WHAT IS BEING ASKED: Render the text lines of all the items below as a JSON list of strings, one string per line, skipping blank lines and leaving out the pictures.

(Pointing records for text and elements)
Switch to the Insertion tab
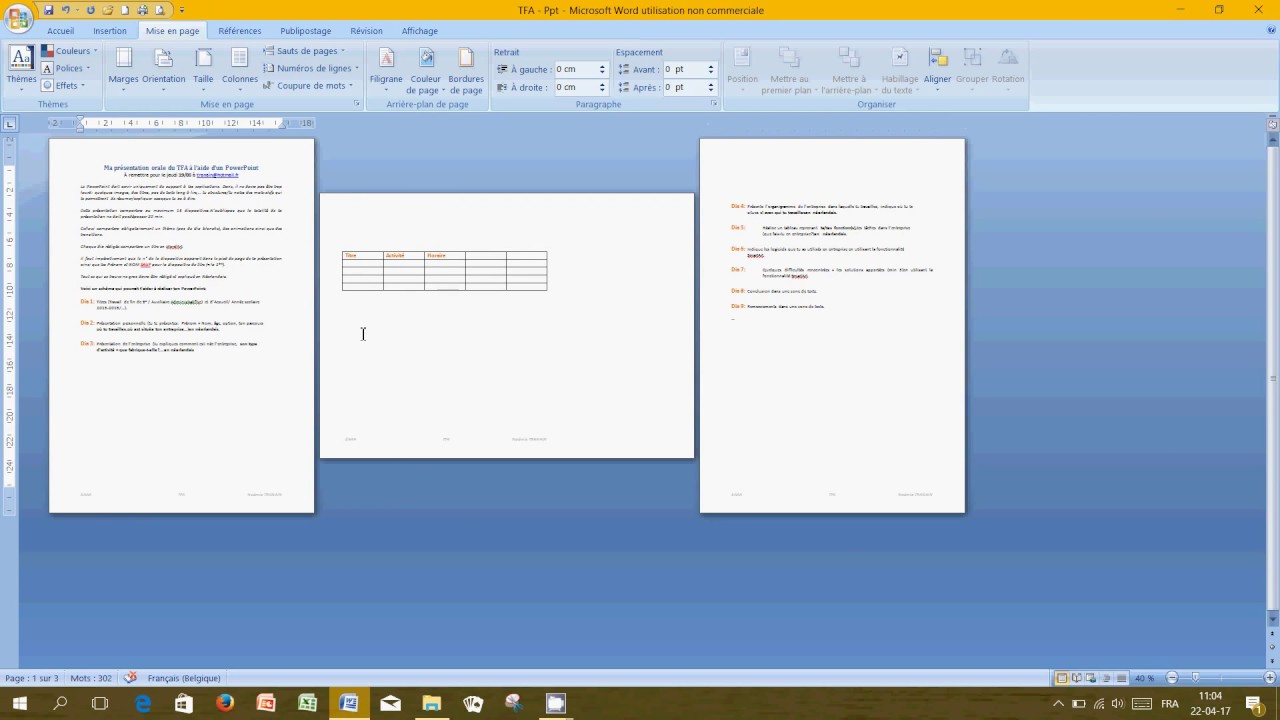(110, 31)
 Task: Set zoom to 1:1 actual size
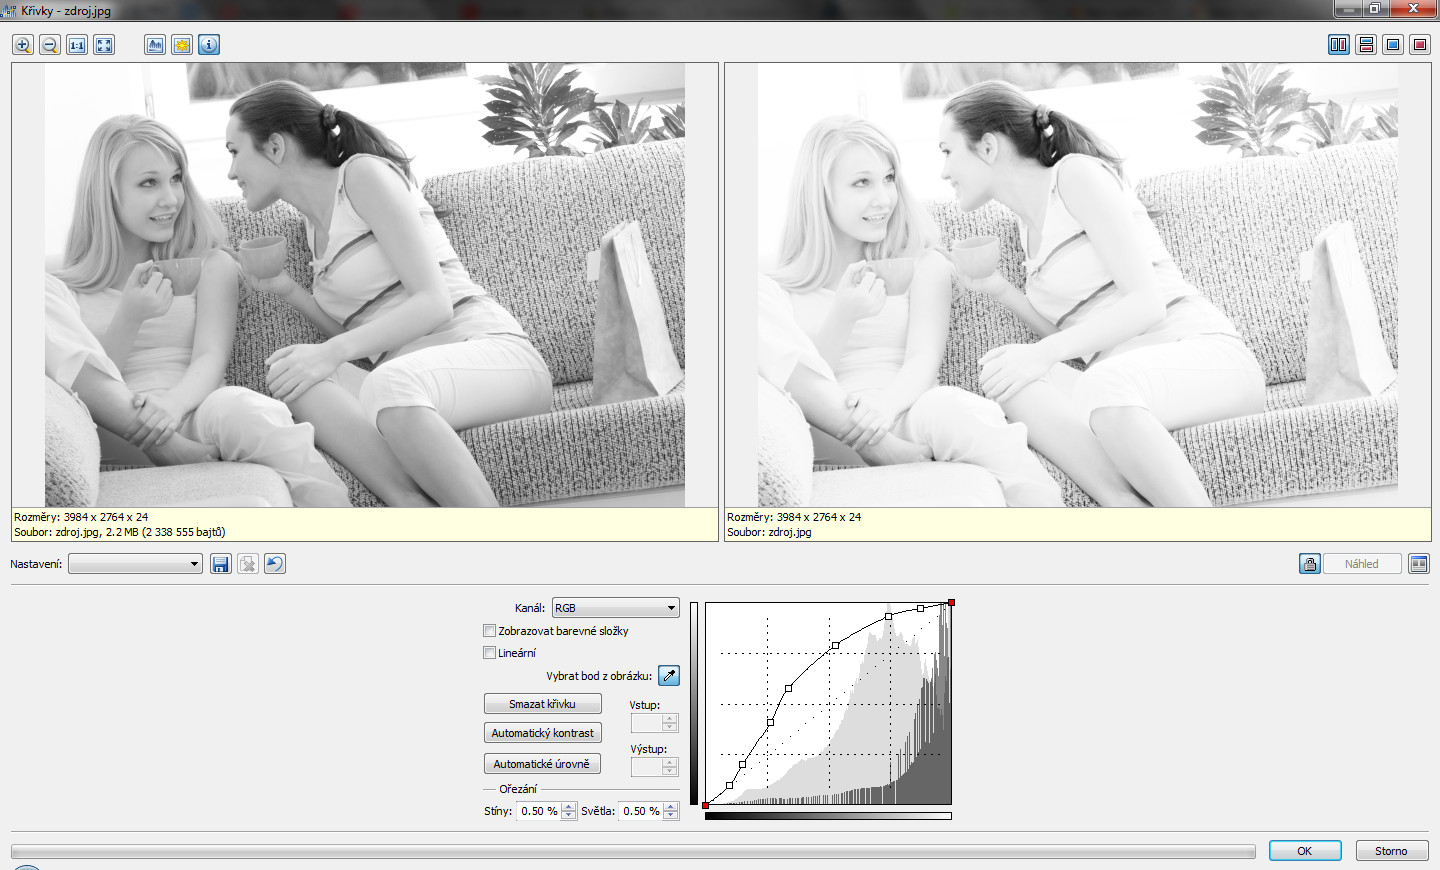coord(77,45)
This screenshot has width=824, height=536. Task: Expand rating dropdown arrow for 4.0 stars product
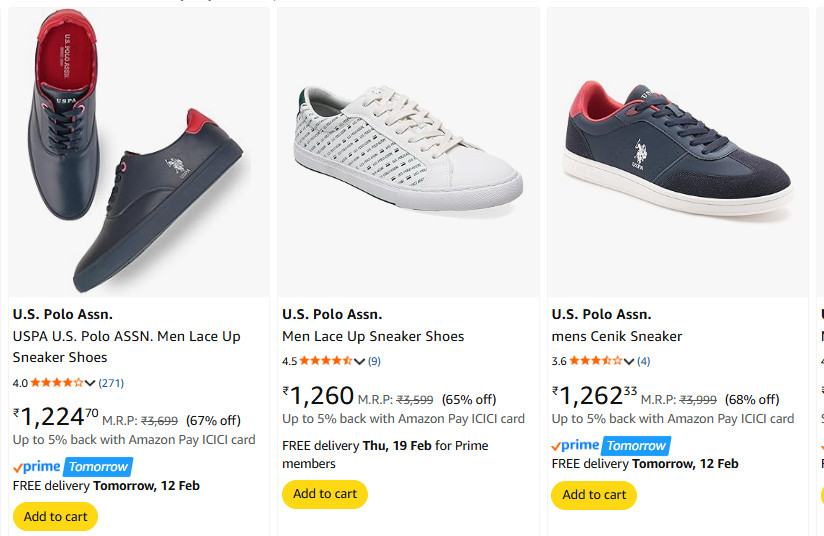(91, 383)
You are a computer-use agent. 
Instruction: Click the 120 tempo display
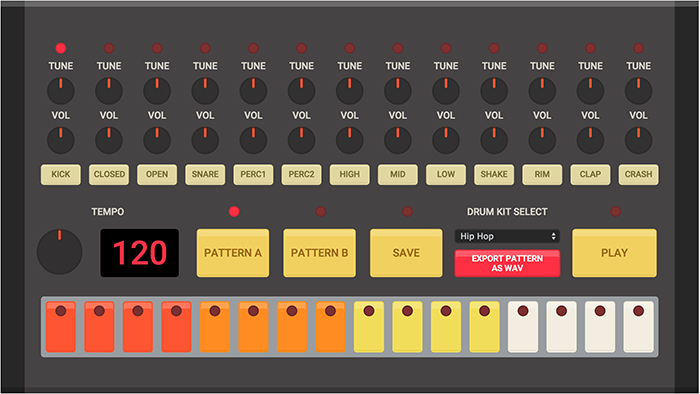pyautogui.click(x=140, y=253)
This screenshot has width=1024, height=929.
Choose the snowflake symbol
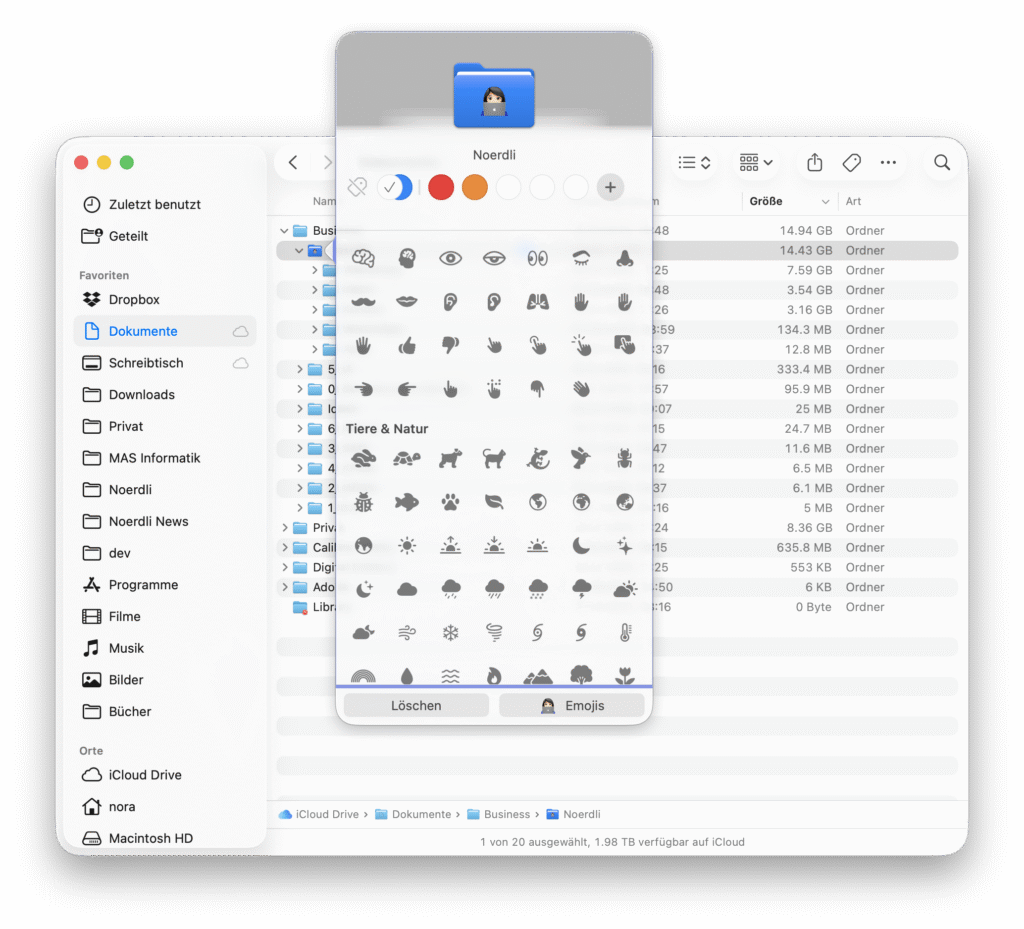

SOLUTION FOR THIS EXERCISE:
[
  "Switch to the Insertion tab",
  "(110, 31)",
  " Task: Set zoom to 1:1 actual size",
  "coord(77,45)",
  "This screenshot has width=824, height=536. Task: Expand rating dropdown arrow for 4.0 stars product",
  "(91, 383)",
  "You are a computer-use agent. ",
  "Instruction: Click the 120 tempo display",
  "pyautogui.click(x=140, y=253)",
  "This screenshot has width=1024, height=929.",
  "Choose the snowflake symbol"
]